The Racial and Identity Profiling Advisory Board's 2019 final report expected this week looks at use of force incidents and civilian complaints at hundreds of California agencies, according to a draft version. It also identifies anti-profiling policies and trainings departments should adopt and details how the state may analyze data California's largest police agencies are collecting about individuals they encounter.
The annual report and data collection are required under the Racial and Identity Profiling Act, which aims to combat profiling by police. The 2015 law mandates officers log what they think is the race/ethnicity, gender and other details about people they stop and submit the data to the state for analysis. The board will then review the findings and make policy recommendations.
Christie Hill, deputy director of advocacy for the ACLU of San Diego and Imperial Counties, said the organization is anticipating the board's stop data review. She has told KPBS that residents complain profiling is a frequent occurrence.

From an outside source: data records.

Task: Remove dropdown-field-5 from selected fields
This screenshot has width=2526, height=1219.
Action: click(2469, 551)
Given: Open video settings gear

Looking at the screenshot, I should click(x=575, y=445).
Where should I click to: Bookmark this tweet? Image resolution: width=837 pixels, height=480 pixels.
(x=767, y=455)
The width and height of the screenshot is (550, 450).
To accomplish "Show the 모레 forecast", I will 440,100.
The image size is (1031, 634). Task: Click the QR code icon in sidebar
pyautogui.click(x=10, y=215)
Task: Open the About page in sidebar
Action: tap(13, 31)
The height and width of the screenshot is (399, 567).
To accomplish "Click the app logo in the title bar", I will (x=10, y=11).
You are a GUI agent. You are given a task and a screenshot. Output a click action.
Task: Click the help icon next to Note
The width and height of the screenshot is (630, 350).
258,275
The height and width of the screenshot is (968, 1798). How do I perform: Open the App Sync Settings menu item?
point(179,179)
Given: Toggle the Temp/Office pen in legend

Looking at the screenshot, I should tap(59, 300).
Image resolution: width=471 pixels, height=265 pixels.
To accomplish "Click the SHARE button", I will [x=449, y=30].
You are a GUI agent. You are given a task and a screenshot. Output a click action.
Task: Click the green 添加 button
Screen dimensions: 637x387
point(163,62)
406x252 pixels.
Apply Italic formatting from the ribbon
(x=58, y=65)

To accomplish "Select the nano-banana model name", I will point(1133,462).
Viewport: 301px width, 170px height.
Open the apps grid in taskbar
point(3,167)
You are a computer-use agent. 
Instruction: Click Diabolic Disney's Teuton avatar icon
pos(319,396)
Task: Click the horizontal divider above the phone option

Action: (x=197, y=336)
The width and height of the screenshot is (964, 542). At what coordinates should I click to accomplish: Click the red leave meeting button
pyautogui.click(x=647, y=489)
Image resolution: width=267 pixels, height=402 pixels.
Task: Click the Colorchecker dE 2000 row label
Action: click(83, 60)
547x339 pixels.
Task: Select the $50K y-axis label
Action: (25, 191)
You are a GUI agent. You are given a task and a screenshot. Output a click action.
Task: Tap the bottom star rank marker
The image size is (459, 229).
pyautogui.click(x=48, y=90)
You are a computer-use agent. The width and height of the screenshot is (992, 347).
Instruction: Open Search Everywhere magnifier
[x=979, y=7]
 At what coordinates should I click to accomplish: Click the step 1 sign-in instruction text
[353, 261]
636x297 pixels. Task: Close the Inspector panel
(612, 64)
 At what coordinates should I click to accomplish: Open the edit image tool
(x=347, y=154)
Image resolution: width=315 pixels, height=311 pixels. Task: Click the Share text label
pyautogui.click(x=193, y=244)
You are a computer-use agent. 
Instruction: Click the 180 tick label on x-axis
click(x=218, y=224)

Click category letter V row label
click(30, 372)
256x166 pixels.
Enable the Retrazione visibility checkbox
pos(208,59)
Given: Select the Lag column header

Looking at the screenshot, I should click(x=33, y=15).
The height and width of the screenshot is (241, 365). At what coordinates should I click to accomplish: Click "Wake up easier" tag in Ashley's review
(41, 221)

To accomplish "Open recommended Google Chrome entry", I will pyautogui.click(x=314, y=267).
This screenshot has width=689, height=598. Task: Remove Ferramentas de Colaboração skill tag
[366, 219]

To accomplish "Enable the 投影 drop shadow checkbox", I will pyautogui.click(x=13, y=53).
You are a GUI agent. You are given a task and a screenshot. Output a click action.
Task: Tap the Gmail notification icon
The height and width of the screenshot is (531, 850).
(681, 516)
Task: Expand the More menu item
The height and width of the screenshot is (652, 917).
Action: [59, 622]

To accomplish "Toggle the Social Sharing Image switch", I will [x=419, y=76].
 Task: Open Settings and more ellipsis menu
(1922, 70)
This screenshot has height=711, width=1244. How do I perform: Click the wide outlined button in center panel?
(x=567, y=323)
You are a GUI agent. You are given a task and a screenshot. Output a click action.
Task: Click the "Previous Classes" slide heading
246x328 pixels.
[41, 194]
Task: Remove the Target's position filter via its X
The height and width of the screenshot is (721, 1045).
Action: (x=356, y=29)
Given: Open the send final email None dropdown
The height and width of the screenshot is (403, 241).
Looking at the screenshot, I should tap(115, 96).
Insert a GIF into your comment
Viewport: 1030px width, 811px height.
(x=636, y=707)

"We hear it from community members all the time about how they have experienced racial profiling," she said.
The legislation by Assemblywoman Shirley Weber, D-San Diego, also requires the advisory board to issue annual reports to help address biased policing even before it receives that stop data.
Eight law enforcement agencies that have at least 1,000 officers on staff, including the San Diego police and sheriff's departments, began collecting racial and identity data this past July. They must share that information with the state by April.
The San Diego Police Department plans to release the data ahead of that deadline on the city's website but doesn't have a launch date. It is currently providing the information in response to a public records request.
A San Diego County Sheriff's Department spokesperson told KPBS in an email the agency does not intend to publish its data ahead of the April due date, but it will also provide data under a records request, although for a fee.